Maria Theresia Borrekens (1728–1797), was a printer and manager of Officina Plantiniana (also known as Plantin Press), a leading publisher in Antwerp, from 1768 to 1797.

==Biography==
Maria Theresia Josepha Borrekens was born on 27 July 1728 as the daughter of Engelbert Maria Josef Borrekens (ca. 1693-26 December 1748), a knight, and Maria Catherina Wellens (1705-1787). (Note: Both of her parents were buried at the Cathedral of Antwerp.) She was the second of eight children.

On 11 November 1750, she married Franciscus Joannes Moretus, whose parents were Theresia Mechtildis Schilders and Joannes Jacobus. Moretus studied philosophy at the University of Douai. In 1742, he acquired his law degree at the Old University of Leuven. He inherited the Officina Plantiniana, the leading Antwerp publishing house, on the death of his father.

Her husband was the head of the printing business beginning in 1757. Most of the firm's business came from printing Catholic service-books for Spain, but King Charles III of Spain withdrew privileges of foreign printers in 1764 which had devastating consequences to the firm. In 1758, there were eleven printing presses and in July 1765, there were only three printing presses in operation. He was chief almoner in Antwerp. In 1768, Franciscus Joannes Moretus died.

After her husband died, Borrekens took over the management of the printing house. She became a formidable leader of the firm, but due to external forces she was not able to overcome the financial downturn that beset the business. She had difficulty attaining an honest and expeditious engraver for the press, so that some publications had mediocre illustrations, or publications were delayed for years. In 1794, Antwerp was invaded by the French and many of its citizens left in exile. It is not clear if she left the city, but she did not send correspondence from Antwerp for six months.

She died on 5 May 1797. Borrekens was one of four women who operated the family printing shop over three centuries, the others, all members of the Plantin-Moretus family, were Martina Plantin (1550 – 1616), Anna Goos (1627 – 1691), and Anna Maria de Neuf (1654 – 1714).

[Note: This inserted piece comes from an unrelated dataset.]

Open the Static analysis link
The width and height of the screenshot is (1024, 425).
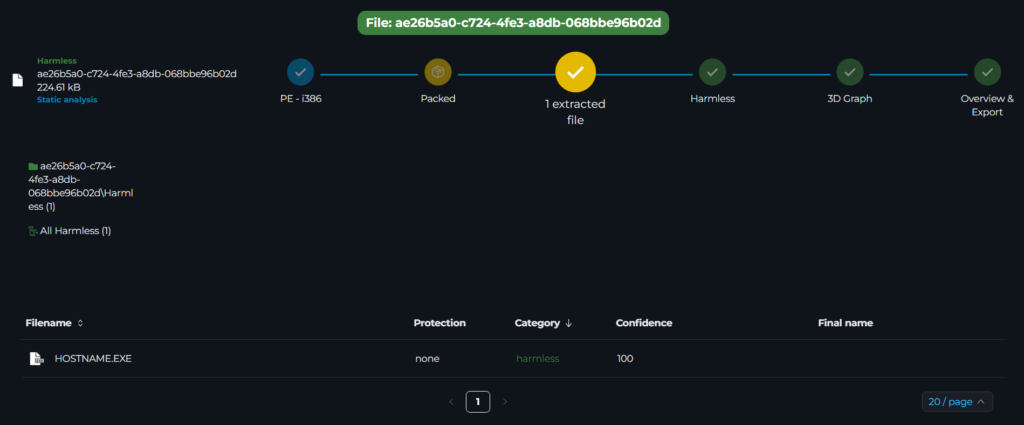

Borrekens and her husband had thirteen children, seven of whom died young. At the time of her husband's death, there were five sons and a one-year-old daughter. Daughter Maria-Mechtildis-Jozefa was born on 7 March 1769, following her father's death. Three of their sons ran Officiana Plantiniana: Jacob Paul Moretus (died 1808), Jozef Moretus (died 1814), and Lodewijk-Frans Moretus (died 1820). After Borrekens' death, Jacob Paul ran the print shop until his death in 1808. Jozef then ran the business until his death, followed by Lodewijk-Frans. Although metal printing presses were in vogue in the 18th century, however, the Moretus family did not modernize. As a result, their business fell of and it became a "third-rate concern".